Не успел он произнести слово «сынок», как вдруг почувствовал, что глубоко схороненное воспоминание о погибшем сыне вновь, как всегда, обожгло его, сдавило сердце.
Сын у Отца был единственным. Рос он без матери. Мать умерла вскоре после родов. Отец выкормил сына овечьим молоком, носил на руках по степи, не расставался с ним, когда гонял на пастбища отары овец, и стал сын круглолицым, румяным мальчишкой. От ранней весны до поздней осени бегал он босиком, месяцами не стригся, и его рыжевато-белявые, нечесаные вихры сияли, как лепестки цветка. Когда пришла пора, Отец по совету грамотных людей отправил сына учиться. Три раза сын приезжал из города в родные степи, потом стал приезжать все реже и реже. Отец тосковал, мучился, но втайне гордился им.
Потом пришла война. Сын ушёл на фронт. Писал он редко, фотографий не прислал ни одной, и Отцу казалось, что где-то там, на фронте, в огне и грохоте, словно обожжённый свирепым морозом лазоревый цветок тюльпан, каждый день, каждую ночь гибнет, умирает его малый, круглолицый, с вихрами-лепестками, сын.
Короткое извещение о смерти сына пришло в самом конце войны. Директор совхоза долго носил извещение в кармане брезентового плаща, а когда приехал к дальней отаре и нашёл Отца, поглядел на него, вынул из кармана бумагу с печатью и прочитал, хмуро роняя слова:
— «Защищая честь и независимость Советской Родины… ваш сын… героически погиб… при штурме Берлина… похоронен в братской могиле на Зееловских высотах…»
Отец не заплакал тогда. Только лицо его стало тёмным, как чугун. Он взял у директора бумагу, аккуратно сложил её и, сутулясь, побрёл за уходившей отарой. Не заплакал он и в тот день, когда в совхоз прислали орден сына — алую звезду с золотыми лучами.
Прошли годы. Никогда не знавший грамоты, Отец наизусть выучил извещение о смерти сына и, когда оставался один, вслух произносил бьющие, как молот, слова: «Героически погиб… похоронен в братской могиле…»

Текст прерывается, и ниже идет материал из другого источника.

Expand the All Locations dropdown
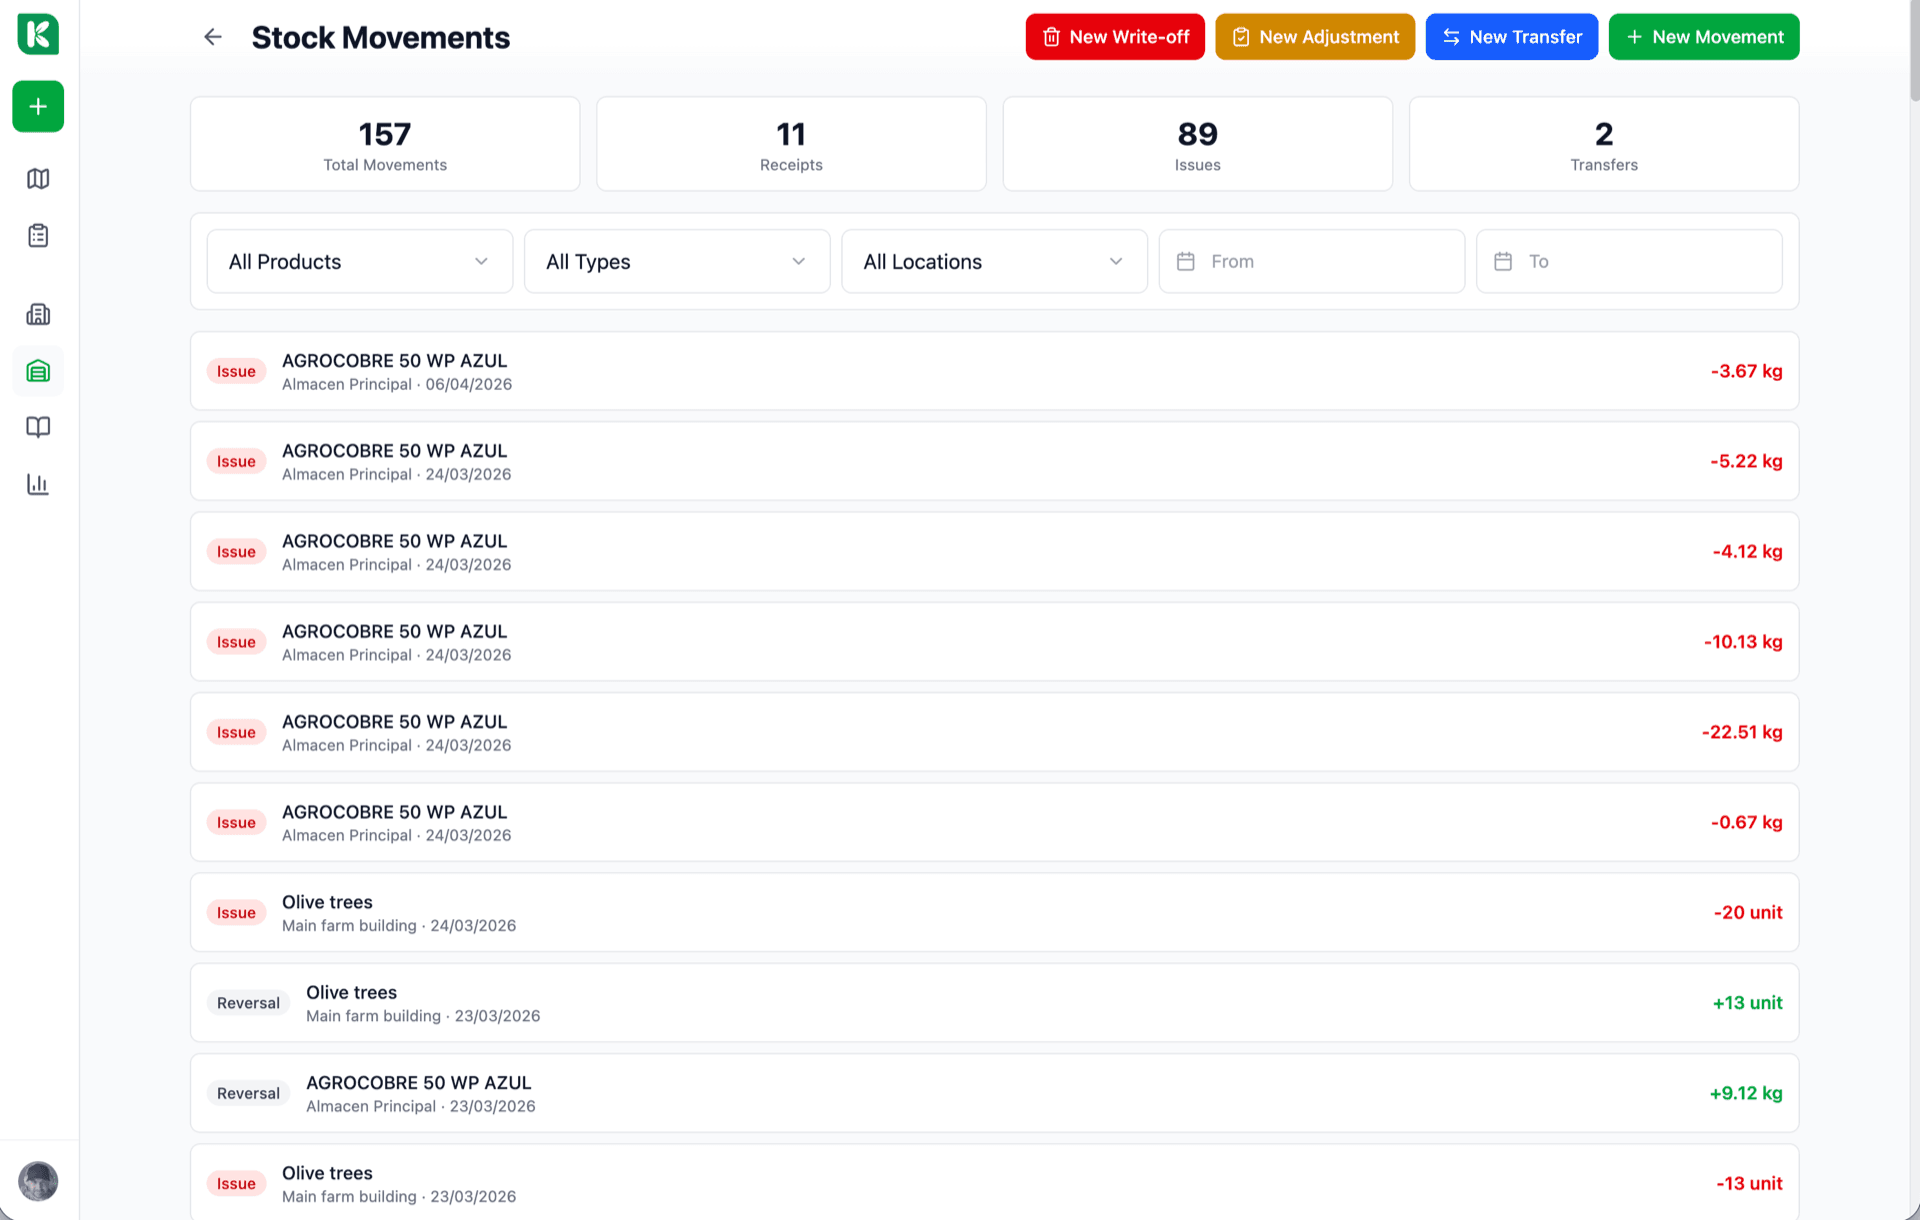The height and width of the screenshot is (1220, 1920). (x=994, y=262)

Так и теперь: шагая впереди отары и проводив взглядом подбитого лебедя, Отец хрипло повторил:
— В братской… Не один, значит, он там… Много их там, значит, таких братьев.
Услышав шаги за спиной, Отец оглянулся. К нему подходил Бадма. Смуглый, скуластый, с чуть раскосыми грустными глазами, он остановился, пожевал жидкие, с проседью усы, вопросительно посмотрел на Отца,
— Что ты, Бадма? — спросил Отец.
Бадма запахнул полу потёртого рыжего ергака:
— Надо хурду вправо вертать. Балка вправо, а ты влево вертал. Влево воды нема.